The two biggest Czech political parties, the Civic Democrats and the Social Democrats, are neck in neck four months ahead of the early general elections, according to a new poll by the STEM which was published on Friday. The poll suggests that both parties would gain just over 28 percent of the vote. Third in the poll came the Communists, with 12.8 percent, followed by the Christian Democrats with 6.2 percent. That party would also be the last to get into Parliament. The poll was carried out before a new party, TOP 09, formed last week. According to other public opinion surveys, TOP 09 could gain as much as 12 percent of the vote in October’s early elections to the lower house.
The lower house of the Czech Parliament refused on Friday to grant foreigners unlimited rights to buy Czech real estate. The limitations were imposed on foreign nationals for the period of five years as part of the accession agreement between the Czech Republic and the EU in 2004. The limits expired on May 1 but are still part of the Foreign Exchange Act. However, Social Democrat and Communist MPs voted against the government’s amendment to alter the act. Finance Minister Edvard Janota told reporters the rejection was a “scandal” as the Czech Republic will now risk sanctions from the EU. Mr Janota said he will submit the amendment to the Chamber of Deputies again.
The seventh case of swine flu in the Czech Republic was confirmed on Friday, only one day after the announcement of the last case. Czech health authorities said a 28-year-old woman who recently travelled from the United States tested positive for the H1N1 virus. The patient is in good clinical condition and is being monitored at her home.
Around 7,000 secondary school students from around the country marched in Prague on Friday in protest against the government’s plan to introduce uniform school-leaving exams. Students take the exam, known as maturita, at the end of their secondary education. Until now, each school designed its own exam. The government wanted to change that from next year and introduce a standard final exam for all students at Czech secondary schools. The protesters said the project was poorly prepared, and complained they did not have enough information about study requirements for the exam. Czech Education Minister Miroslava Kopicová, who met with some of the protesters, said the project could be postponed by a year.
The ashes of the late singer Waldemar Matuška were interred in Prague’s Vyšehrad cemetery on Friday, after more than 12,000 people, including President Václav Klaus, paid their respect to the singer the previous day. Waldermar Matuška, one of the most popular Czech singers of the 1960s and 70s, died in his Florida home last month.
Czech farmers are going to block motorways around the country on June 29 in protest against low milk prices, the head of the Czech Agricultural Chamber, Jan Veleba, told the press on Friday. Czech farmers demand help from the government and the EU, and want fixed minimum milk prices to be introduced.Mr Veleba said several hundred farmers are likely to join in the protest but did not disclose which parts of the Czech highway system will be blocked.
In related news, the lower house of Parliament approved an association agreement between the EU and Bosnia and Herzegovina. The agreement is required for the future entry of the country into the European Union, and has to be ratified by all of the EU’s 27 member states. The EU has signed similar documents with Albania, Croatia, the Former Yugoslav Republic of Macedonia, and Serbia.
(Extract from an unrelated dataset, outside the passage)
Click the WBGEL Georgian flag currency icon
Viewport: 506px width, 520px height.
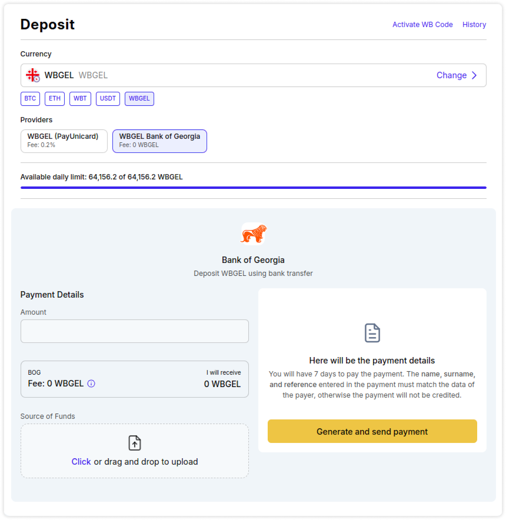coord(33,75)
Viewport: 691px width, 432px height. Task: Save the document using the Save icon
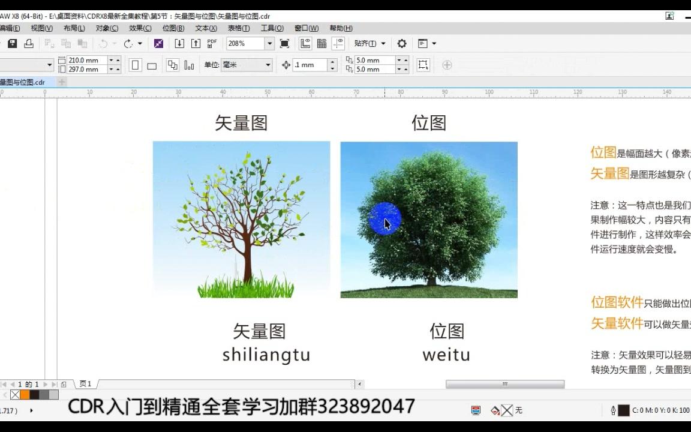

The European Union summit in Brussels, chaired by Czech Prime Minister Jan Fischer, called on Friday on the Iranian authorities to allow peaceful protests against the disputed presidential election. The summit also agreed on concessions designed to spur Ireland to ratify the Lisbon treaty. Leaders of the bloc’s 27 member states also supported the bid of Jose Manuel Barroso for another term as the president of the European Commission. The EU summit in Brussels is the last major event of the Czech presidency of the bloc; the Czech Republic will hand the presidency over to Sweden at the end of the month.
The National Czech and Slovak Museum in Cedar Rapids, Iowa, in the United States, is going to move to a new location. The museum’s director, Gail Naughton, told a local radio station that the institute would move due the high risk of floods in the area. The museum was heavily damaged by flooding in June 2008 which destroyed the library and displays about the history of Czech and Slovak minorities in the US. The museum, which was founded in 1995 and attracted some 35,000 visitors each year, is expected to re-open at the new location within three to five years’ time.